::: Task data
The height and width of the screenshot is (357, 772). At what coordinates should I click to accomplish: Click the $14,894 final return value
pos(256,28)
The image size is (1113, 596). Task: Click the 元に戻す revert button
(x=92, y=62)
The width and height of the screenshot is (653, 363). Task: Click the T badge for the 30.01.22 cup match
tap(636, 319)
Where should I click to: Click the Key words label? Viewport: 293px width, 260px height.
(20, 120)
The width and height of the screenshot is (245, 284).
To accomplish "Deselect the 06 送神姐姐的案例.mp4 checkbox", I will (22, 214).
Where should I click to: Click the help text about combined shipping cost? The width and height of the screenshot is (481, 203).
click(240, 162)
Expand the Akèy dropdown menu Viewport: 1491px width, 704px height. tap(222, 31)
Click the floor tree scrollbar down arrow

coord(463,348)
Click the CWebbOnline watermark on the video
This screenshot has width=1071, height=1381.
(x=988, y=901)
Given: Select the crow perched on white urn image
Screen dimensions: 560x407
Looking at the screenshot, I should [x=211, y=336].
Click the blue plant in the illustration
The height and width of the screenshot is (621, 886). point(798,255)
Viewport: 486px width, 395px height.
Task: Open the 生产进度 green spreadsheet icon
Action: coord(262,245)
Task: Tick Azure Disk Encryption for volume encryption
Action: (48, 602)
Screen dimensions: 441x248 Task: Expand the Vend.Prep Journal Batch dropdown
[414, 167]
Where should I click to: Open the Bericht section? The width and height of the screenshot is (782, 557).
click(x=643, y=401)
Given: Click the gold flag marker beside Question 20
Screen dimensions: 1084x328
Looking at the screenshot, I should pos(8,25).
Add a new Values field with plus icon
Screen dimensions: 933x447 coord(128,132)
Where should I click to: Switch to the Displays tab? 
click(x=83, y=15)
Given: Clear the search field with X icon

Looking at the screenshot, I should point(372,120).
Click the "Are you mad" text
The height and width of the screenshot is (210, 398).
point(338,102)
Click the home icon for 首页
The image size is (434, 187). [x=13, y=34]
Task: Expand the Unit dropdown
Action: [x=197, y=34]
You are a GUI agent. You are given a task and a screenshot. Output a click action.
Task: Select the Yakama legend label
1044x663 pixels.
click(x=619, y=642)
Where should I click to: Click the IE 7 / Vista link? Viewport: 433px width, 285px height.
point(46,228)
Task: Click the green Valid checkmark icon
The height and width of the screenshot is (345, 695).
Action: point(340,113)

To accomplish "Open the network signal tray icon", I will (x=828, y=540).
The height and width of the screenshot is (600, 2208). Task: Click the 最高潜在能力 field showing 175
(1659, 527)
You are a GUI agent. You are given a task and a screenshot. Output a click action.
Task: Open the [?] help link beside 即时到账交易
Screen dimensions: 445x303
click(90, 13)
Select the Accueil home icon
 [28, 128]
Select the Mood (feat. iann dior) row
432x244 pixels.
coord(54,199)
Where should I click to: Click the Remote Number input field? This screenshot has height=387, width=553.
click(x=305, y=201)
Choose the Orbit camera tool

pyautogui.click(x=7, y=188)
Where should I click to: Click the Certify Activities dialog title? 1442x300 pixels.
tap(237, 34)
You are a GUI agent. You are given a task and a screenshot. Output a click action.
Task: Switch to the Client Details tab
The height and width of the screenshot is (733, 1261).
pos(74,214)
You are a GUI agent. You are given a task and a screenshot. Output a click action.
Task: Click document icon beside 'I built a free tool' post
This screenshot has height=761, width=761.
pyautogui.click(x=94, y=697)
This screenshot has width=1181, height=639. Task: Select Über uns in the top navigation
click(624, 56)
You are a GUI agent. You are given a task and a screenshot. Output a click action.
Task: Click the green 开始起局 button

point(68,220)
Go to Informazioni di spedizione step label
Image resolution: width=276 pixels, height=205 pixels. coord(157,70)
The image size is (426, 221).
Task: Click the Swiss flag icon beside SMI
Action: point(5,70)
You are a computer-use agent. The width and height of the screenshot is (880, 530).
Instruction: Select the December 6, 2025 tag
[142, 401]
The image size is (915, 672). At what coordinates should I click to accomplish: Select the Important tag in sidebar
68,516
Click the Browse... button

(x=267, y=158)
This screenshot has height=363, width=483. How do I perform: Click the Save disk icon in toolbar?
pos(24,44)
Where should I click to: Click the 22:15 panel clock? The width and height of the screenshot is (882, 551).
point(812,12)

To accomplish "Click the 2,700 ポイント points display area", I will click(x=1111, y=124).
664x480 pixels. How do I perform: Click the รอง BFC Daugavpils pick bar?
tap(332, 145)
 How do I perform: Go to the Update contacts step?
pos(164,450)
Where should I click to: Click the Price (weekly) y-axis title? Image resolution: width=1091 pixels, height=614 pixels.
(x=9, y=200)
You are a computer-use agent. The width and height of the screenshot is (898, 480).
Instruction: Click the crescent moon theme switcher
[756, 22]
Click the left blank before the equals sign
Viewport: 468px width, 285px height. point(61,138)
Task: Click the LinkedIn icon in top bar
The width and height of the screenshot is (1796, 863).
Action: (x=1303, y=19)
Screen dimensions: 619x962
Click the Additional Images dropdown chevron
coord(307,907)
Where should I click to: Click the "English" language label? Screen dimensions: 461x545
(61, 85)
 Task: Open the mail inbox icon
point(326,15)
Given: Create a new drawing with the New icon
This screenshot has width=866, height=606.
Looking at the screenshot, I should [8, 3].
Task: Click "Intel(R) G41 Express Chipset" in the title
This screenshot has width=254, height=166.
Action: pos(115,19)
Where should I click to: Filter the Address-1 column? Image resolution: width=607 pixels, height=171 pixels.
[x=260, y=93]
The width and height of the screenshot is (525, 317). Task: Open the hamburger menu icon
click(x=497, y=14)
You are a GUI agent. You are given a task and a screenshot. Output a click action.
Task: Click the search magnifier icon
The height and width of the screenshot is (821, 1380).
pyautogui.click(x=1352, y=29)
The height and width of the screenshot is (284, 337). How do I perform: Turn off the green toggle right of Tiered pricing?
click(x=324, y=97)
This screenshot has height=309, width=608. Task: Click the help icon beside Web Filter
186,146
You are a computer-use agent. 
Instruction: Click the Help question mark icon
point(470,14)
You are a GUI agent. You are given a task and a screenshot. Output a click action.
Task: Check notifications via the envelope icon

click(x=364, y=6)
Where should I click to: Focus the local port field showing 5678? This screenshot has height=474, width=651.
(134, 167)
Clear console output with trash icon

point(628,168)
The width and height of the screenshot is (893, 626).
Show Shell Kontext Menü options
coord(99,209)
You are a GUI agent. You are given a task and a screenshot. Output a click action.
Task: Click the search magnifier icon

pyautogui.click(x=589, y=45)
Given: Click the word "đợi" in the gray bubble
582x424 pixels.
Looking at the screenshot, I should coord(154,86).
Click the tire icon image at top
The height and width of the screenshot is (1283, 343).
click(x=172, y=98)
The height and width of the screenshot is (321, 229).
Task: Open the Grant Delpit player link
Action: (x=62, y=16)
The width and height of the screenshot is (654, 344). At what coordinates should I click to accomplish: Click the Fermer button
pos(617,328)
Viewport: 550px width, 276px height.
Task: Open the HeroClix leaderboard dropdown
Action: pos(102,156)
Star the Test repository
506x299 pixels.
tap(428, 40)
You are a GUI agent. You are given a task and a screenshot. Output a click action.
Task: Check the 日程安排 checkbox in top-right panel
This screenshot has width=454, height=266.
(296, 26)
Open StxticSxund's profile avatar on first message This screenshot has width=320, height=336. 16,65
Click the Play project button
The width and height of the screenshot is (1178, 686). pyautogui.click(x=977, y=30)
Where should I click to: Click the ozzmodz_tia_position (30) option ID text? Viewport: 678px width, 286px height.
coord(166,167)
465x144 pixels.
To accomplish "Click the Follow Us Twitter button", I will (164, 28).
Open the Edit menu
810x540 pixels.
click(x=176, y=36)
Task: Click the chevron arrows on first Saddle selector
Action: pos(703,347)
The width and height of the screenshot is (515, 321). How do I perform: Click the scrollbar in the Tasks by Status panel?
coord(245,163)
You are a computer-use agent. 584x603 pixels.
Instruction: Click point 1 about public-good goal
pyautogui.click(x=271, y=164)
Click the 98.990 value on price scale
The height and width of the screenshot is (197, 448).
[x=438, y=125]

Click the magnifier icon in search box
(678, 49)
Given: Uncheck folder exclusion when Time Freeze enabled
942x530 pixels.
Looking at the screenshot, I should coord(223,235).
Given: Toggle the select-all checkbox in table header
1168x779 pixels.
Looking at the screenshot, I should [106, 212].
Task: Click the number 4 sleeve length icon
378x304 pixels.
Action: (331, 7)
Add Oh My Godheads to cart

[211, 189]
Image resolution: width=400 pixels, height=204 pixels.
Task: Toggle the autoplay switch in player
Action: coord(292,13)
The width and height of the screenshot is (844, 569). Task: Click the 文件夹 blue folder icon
::::::
| What needs to be done |
Whenever a line of the data holds the string "computer", pick that line out.

| Output of the task |
You are a computer-use agent. The width and height of the screenshot is (880, 530).
You are a computer-use agent. The width and height of the screenshot is (898, 480).
You are a computer-use agent. 
You are a computer-use agent. 584x603 pixels.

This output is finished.